The cyber-risk from insiders — employees and contractors who have valid access to enterprise networks, a la Edward Snowden—is on the rise, in part due to cybercriminals recruiting them to help steal data, make illegal trades or otherwise profit.
According to a report from RedOwl and IntSights, the recruitment of insiders within the Dark Web is active and growing, with forum discussions and insider outreach nearly doubling from 2015 to 2016.
Sophisticated threat actors use the Dark Web to find and engage insiders to help place malware behind an organization’s perimeter security. Insiders then use these underground forums to “cash out” on their services through insider trading and payment for stolen credit card information.

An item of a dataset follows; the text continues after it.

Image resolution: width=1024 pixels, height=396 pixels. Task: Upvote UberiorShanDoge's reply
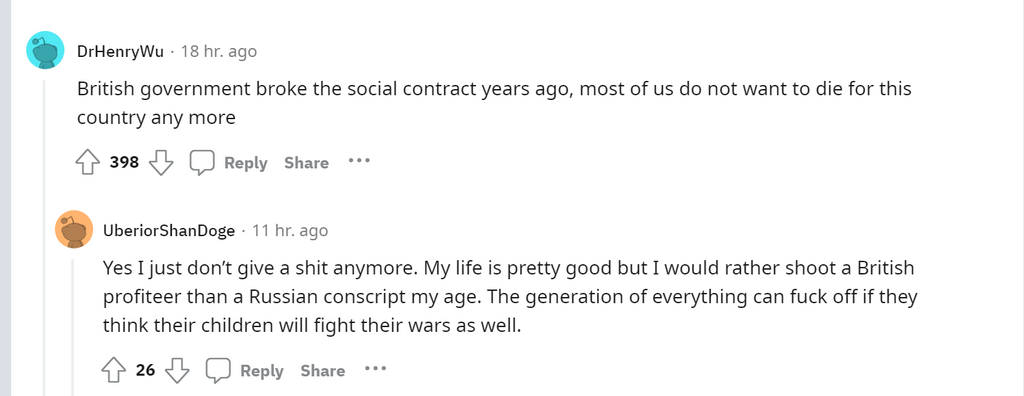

The puppet-masters are also able to arm insiders with the tools and knowledge necessary to help steal data and commit fraud, among other acts, and also to cover any tracks. In one instance, a hacker solicited bank insiders to plant malware directly onto the bank’s network. This approach significantly reduces the cost of action as the hacker doesn’t have to conduct phishing exercises and can raise success rates by bypassing many of the organization’s technical defenses (e.g. anti-virus or sandboxing).
The lures are significant. On one forum, the attacker explained the approach to a potential collaborator, indicating that he needs direct access to computers that access accounts and handle wire transfers, and that he offers to pay “7 figures on a weekly basis” for continued access.
What is means for businesses is that any insider with access to the internal network, regardless of technical capability or seniority, presents a risk. The report recommends that risk management teams should join the growing number of organizations that are actively building insider threat programs. Ironically, 80% of security initiatives today focus on perimeter defenses, while fewer than half of organizations budget for insider threat programs.
Another powerful lever that organizations have to mitigate the threat from insiders is culture.
“Enterprises should create, train and enforce consistent corporate security policies while protecting employee privacy,” the report recommends. “Ensuring that employees and contractors understand the rules—and penalties—of engaging in insider behavior carries tremendous impact.”
Also, treating insiders as a technology problem ignores the human aspects of motivation and behavior.
“Security teams must monitor employee behavior across a broad array of channels that identify suspicious employee activity, but also help understand negative employee sentiment,” the report added. “Building an effective insider threat program requires a robust security ecosystem built on a foundational capability to see across all employee activity and spotlight unwanted behavior while respecting employee privacy.”